I think I've finally figured out his recipe: Take a few blanket statements that are so vague anyone can find "truth" in them. Mix in a quick compliment to take away the sour (and any appearance of partiality). Sprinkle on a liberal dose of half-truths and combine with blustering ignorance. Make sure all theories are half-baked. Publish. Repeat.
Dvorak is a journalist, not a web designer. The technologies aren't bad. He simply doesn't know them. I'd love to see him write an article about rebuilding a car engine. "What's with all the grease? These engines all need lubrication. You'd figure after 100-plus years of development, the internal combustion engine would be friction-free by now." And so on.
I am a web designer and have been for about a decade now. (I've actually been a journalist, but that's a different rant.) Sure anyone can learn some basic Photoshop and a little HTML and throw together a web site. Many even look good. But to really pull it off elegantly, whether with pure CSS and standards-compliant or tables, font tags, and blank gifs, requires a deep understanding of the underlying standards. HTML, CSS, JavaScript, etc. It also requires understanding that transcends the technologies themselves, such as user interface design, accessibility, usability, and just being able to get that message out. If you have only partial knowledge or fail to understand the why of things, you're going to fall short. If your knowledge of the technologies is lacking, you might miss out on salient points that would help you.

-- Source data --
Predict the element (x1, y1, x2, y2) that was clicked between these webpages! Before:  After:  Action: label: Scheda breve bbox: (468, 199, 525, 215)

-- Short problem 1 --
Translate this sentence from the web design rant into Spanish: "Dvorak is a journalist, not a web designer."
-- Short problem 2 --
The web design rant names kinds of understanding that go beyond the technologies themselves. List every one of them.
-- Short problem 3 --
According to the web design rant, how long has the writer been a web designer?
The lines that come with the page are not needed here.

-- Task output 1 --
Dvorak es periodista, no diseñador web.

-- Task output 2 --
- user interface design
- accessibility
- usability
- being able to get that message out

-- Task output 3 --
About a decade.